Some party officials and those affiliated with the business-oriented wing of the party pointed to his support for flawed nominees who lost key elections, and to Trump’s rallies, which drew attention to himself and away from Biden. Democrats wanted to cast the election as a choice between themselves and Trump, and the former president obliged.
“Donald Trump is clearly the best asset for the Democrat party,“ said Matthew Brouillette, the head of the Commonwealth Partners, which supports business interests and conservative candidates in Pennsylvania. “As long as Republicans allow him to be their leader, they better get used to losing.”
A number of other Republicans in the state, including Sen. Pat Toomey, R-Pa., echoed that sentiment, saying the party needs candidates who can appeal to more moderate voters, especially those in the vote-rich suburbs.
Even in rural, deep-red Cambria County, GOP chair Jackie Kulback pointed to the limits of another Trump campaign.
“I do not know of a single person who doesn’t have an opinion on President Trump, good or bad,” she said. “They’ve locked into that, and there’s no changing their minds. They either love him or hate him, seriously, no in between.”
Trump’s lasting power
But even Trump’s critics acknowledge he has lasting power within the GOP.
Toomey, while predicting Trump’s influence would wane, also said the former president begins as the front-runner for the Republican presidential nomination.
Rob Gleason, a former GOP state chair, pointed to the 42% of the vote Doug Mastriano just got while running for governor, without almost any money for advertising or outreach to swing voters. That’s Trump’s bare-minimum baseline, Gleason said. It might not be enough to win statewide, but it’s certainly enough to dominate in a GOP primary.
“He’s clearly still the leader of the Republican Party,” said Bill Bretz, the GOP chair in Westmoreland County.
Jim Worthington, a vocal Trump supporter from Bucks County, said only party “elites” are blaming the former president.
“The people love him, the middle class, the blue-collar worker, the people that he championed, absolutely love him and are going to want him to run,” Worthington said.
Even some Democrats are wary of counting Trump out, noting how he surprised everyone in 2016, and came within 1 percentage point of winning Pennsylvania again in 2020.
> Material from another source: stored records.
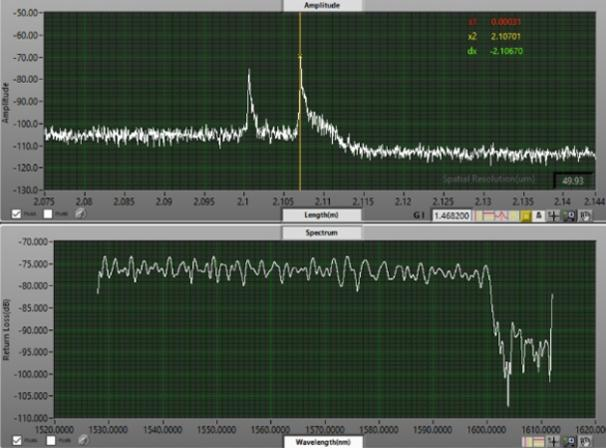Open the red cursor line style selector
This screenshot has width=606, height=448.
coord(496,215)
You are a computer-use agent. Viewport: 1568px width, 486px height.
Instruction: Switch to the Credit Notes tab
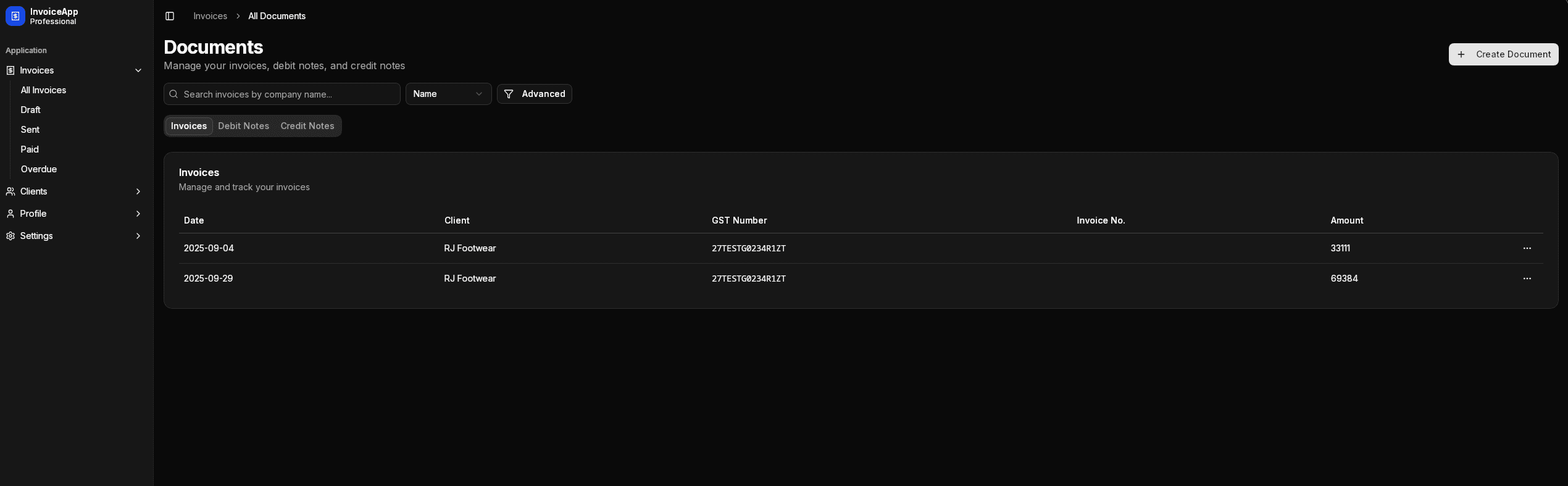tap(307, 126)
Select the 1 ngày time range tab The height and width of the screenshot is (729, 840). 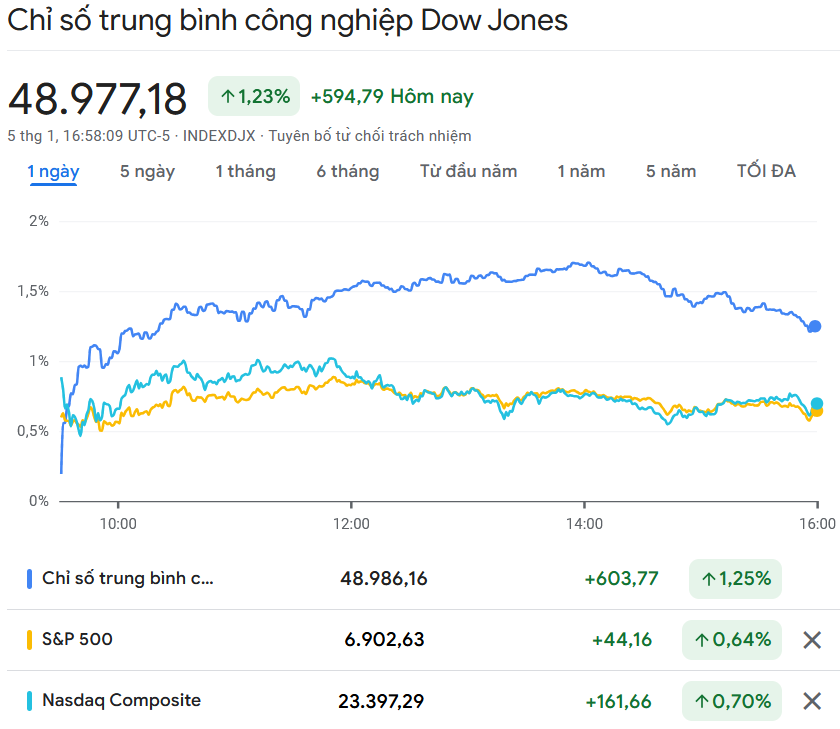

“Republicans consistently lost presidential campaigns in Pennsylvania starting in 1992 but in the Trump era, they won one and barely lost the second,” cautioned J.J. Balaban, a Democratic strategist from Philadelphia.
Are there alternatives?
Republicans have hoped to rid themselves of Trump before, only to stand down when he withstood the controversies of any given moment.
There’s one potential difference this time: Now Republicans can point to the party’s repeated losses under Trump to argue they need different leadership.
Toomey and several other Republicans pointed to Florida Gov. Ron DeSantis, who won big on Election Day while Republicans struggled elsewhere. Toomey called DeSantis a “dream” for the GOP who has Trump’s strengths without “the baggage.”
DeSantis showed “you can be a strong conservative and yet have appeal to the center with good governance,” said Pennsylvania’s national Republican Committeeman Andy Reilly.
New Jersey Gov. Chris Christie has hinted at another run for president, blistering Trump as a loser who has dragged down the GOP (despite having supported Trump in 2016), and other potential contenders are emerging too.
“The only winning that has been done since Donald Trump has been president is for Donald Trump,” Christie told the Washington Post after the midterm elections.
But only one of them has actually won Pennsylvania before. Whatever gripes some in the GOP have now, Trump is the party’s biggest force until someone proves otherwise.